只听妖艳怒骂道:“你这臭乌龟,长得太衰,比我师父差远了,快带着你的破猴给我滚开!否则,休怪我奢仙草让你生不如死!”
拨尘冷笑道:“虽然‘伪种子’这一战,还算像那么回事,但也充其量是个二流货色,若他都能当你师父,那我拨大爷就是你的师祖,徒孙女,就算你是他有些不伦奸情,但在师祖的浩然正气面前,焉能不知收敛!”
“呸!不要以为头顶上没毛,就可以假充我长辈,我看你充其量也就是个甩猴戏的大乌龟!”
此言一出,正好戳中拨尘的痛楚,他一直以来皆是用稀疏的头发遮掩,有些斑秃的头顶,当下被人戳穿说做乌龟,登时大怒不已,道了声“妖妇”便以御风决的身法朝着她疾速抓去。
拨尘的速度不可谓不快,乃至梁无忧都只觉得眼前一晃,但是,就这一晃之下,却见半空忽地炸开一朵桃色粉雾之花。
扑的一声,也不及见奢仙草是怎么一甩那粉帕子,便发一声嗲,扑到了梁无忧的怀里道:“好啊,他敢占徒儿的便宜,师父你快帮帮我,教训他这个秃毛龟!”
然而她话音未落,却见拨尘的乌早已肿成了胖猪头,那一刻,不仅是梁无忧便是身边的围观者也哄堂大笑了起来。再怎么说拨尘也是狱法山大玄修院的高才,受此羞辱,登时暴跳如雷。大怒地指着奢仙草叫道:“伪种子,你快推开她,看我今天不把这个妖妇大卸八块!”
一时间,两人在梁无忧身边你追我赶,又斗在了一处。虽然,很多人都对梁无忧的看法有所改观,但是善湖大玄修院的人却并未因此而改变,相反对梁无忧敌意更深。
就在九攻考结束之后,祭主邀请了所有胜出的灵修生们,来到南区著名的船坞,为他们举行前往西区大考的践行会。
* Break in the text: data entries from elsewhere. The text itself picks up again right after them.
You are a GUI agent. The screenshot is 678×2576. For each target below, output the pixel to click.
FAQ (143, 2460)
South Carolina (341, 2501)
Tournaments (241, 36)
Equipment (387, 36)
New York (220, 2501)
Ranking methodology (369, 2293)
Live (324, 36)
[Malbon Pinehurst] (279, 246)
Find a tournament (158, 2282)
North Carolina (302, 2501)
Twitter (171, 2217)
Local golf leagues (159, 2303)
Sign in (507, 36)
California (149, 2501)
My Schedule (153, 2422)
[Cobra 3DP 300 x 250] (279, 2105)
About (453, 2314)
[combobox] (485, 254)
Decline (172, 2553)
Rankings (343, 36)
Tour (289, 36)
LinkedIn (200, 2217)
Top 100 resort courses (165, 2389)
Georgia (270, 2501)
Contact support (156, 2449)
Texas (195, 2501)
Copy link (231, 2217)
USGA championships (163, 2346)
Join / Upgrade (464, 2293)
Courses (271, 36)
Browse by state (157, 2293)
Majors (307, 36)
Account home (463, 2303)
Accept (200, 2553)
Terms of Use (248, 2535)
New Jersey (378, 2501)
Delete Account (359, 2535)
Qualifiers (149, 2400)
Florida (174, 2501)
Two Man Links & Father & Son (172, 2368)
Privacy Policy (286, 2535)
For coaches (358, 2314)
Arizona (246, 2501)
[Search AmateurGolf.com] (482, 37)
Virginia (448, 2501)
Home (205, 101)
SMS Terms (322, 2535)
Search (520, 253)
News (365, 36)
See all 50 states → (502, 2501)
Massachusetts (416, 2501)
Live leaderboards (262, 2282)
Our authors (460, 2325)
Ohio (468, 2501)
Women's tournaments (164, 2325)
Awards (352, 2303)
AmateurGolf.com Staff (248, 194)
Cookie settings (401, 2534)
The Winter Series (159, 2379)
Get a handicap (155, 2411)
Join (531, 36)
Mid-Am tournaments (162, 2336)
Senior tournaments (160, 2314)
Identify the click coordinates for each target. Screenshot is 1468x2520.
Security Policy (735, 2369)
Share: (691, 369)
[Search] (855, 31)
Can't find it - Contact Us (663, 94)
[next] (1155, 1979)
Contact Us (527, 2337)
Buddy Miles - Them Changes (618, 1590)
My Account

这种“践行会”,倒也别出心裁,说是践行其实乃是让灵修生和门派之间进行一次面试。
在灯火辉煌的船坞内,一共设了十二面会旗,只见左边为首的正是蜀山无为道的掌门及长老各个身着黑衣,而他们的身后悬挂着黄驹洲的地图所在正是位于黄驹洲的群山之巅,乃是后土五老最为古老的门派之一,擅长固系的御剑法门,其后依此是擅长斗剑法门的“青城馆”,阵攻的“无量派”,“金顶派”,“唐箭阁”,而右边之首,便是共工七色之首的河源“万绿谷”了,此派亦是共工七色之中第二古老的门派,但近些年在翁翠翠的主持下名声大震,成为了共工七色之首,而其后的“丹山赤水馆”,“橘子洲”,“黄公屿”,“青萍麓”,“蓝礁会”,“紫灵渠”的扎掌门亦是纷纷手捧着装放门派信物的礼盒,待灵修生经过时,他们便对物色好的灵修生献上门派信物,已暗自定下入门契约。